ASSIGNED TASK: Using the line that contains "The width and" as the first line and the last line of the data as the final one, give every line in that range again exactly.

Dataset entries:
Segment Open

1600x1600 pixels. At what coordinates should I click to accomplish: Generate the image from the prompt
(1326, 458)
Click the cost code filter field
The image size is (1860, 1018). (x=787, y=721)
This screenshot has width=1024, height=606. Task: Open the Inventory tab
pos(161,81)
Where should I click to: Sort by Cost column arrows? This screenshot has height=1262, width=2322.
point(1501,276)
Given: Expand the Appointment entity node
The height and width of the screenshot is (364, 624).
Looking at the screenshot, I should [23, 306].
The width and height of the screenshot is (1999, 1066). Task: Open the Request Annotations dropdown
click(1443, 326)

Segment Closed

SOLUTION TO THE EXERCISE:
The width and height of the screenshot is (1999, 1066). Task: Open the Request Annotations dropdown
click(1443, 326)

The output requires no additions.